| WORK ORDER |
Every line with the word "computer" in it should be extracted from the data that follows.

DATASET EXTRACT START

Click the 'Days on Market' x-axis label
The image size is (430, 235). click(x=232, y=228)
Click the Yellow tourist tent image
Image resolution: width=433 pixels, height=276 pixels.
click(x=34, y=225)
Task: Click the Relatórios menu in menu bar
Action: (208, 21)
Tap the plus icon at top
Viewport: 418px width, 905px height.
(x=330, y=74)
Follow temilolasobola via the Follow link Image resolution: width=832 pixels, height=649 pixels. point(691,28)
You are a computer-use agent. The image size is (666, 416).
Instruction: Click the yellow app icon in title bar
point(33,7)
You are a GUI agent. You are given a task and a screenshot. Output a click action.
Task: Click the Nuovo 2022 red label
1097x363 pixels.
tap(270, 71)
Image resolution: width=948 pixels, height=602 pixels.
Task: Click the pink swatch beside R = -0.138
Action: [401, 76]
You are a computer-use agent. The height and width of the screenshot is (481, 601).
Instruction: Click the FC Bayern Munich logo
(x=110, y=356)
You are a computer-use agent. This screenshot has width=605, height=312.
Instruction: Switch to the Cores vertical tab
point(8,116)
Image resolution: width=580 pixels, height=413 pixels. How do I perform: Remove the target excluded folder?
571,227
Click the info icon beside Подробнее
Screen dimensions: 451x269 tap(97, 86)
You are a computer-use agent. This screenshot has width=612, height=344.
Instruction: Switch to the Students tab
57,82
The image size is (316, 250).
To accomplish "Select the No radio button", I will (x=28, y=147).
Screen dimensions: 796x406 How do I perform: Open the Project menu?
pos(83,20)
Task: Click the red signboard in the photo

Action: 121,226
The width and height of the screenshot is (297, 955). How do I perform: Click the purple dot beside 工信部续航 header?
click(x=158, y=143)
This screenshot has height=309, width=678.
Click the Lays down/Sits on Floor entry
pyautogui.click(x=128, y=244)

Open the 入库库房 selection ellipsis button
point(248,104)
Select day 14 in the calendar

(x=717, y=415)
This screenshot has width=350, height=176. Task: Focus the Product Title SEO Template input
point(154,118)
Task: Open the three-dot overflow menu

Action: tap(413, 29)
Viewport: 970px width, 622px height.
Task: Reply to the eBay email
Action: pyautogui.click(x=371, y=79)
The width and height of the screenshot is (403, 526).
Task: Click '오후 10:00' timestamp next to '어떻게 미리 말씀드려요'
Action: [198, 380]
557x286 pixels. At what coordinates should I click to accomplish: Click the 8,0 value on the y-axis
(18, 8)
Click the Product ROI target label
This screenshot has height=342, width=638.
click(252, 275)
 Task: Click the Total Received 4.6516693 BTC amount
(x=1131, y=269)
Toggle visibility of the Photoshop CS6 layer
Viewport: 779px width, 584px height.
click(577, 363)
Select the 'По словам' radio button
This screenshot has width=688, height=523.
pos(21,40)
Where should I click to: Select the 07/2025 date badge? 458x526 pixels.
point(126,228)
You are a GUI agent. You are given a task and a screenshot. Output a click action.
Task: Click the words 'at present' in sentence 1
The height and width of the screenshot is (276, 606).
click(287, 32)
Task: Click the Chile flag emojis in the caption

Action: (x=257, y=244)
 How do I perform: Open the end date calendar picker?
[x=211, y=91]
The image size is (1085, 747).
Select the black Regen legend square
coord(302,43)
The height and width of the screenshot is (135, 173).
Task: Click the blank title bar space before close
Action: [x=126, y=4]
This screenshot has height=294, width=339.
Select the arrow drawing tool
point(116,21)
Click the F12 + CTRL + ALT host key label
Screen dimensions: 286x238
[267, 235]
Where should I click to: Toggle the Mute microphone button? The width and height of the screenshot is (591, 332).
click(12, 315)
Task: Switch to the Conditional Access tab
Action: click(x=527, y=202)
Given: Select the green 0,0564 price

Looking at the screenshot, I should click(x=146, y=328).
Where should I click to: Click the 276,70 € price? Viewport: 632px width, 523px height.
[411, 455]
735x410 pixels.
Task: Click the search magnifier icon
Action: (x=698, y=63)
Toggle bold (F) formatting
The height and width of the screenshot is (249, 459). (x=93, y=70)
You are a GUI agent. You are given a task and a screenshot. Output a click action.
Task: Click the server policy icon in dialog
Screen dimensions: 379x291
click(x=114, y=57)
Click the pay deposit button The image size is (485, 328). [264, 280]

DATASET EXTRACT END

| OUTPUT OF THE TASK |
You are a computer-use agent. The image size is (666, 416).
You are a computer-use agent. The height and width of the screenshot is (481, 601).
You are a computer-use agent. This screenshot has width=605, height=312.
You are a computer-use agent. This screenshot has width=612, height=344.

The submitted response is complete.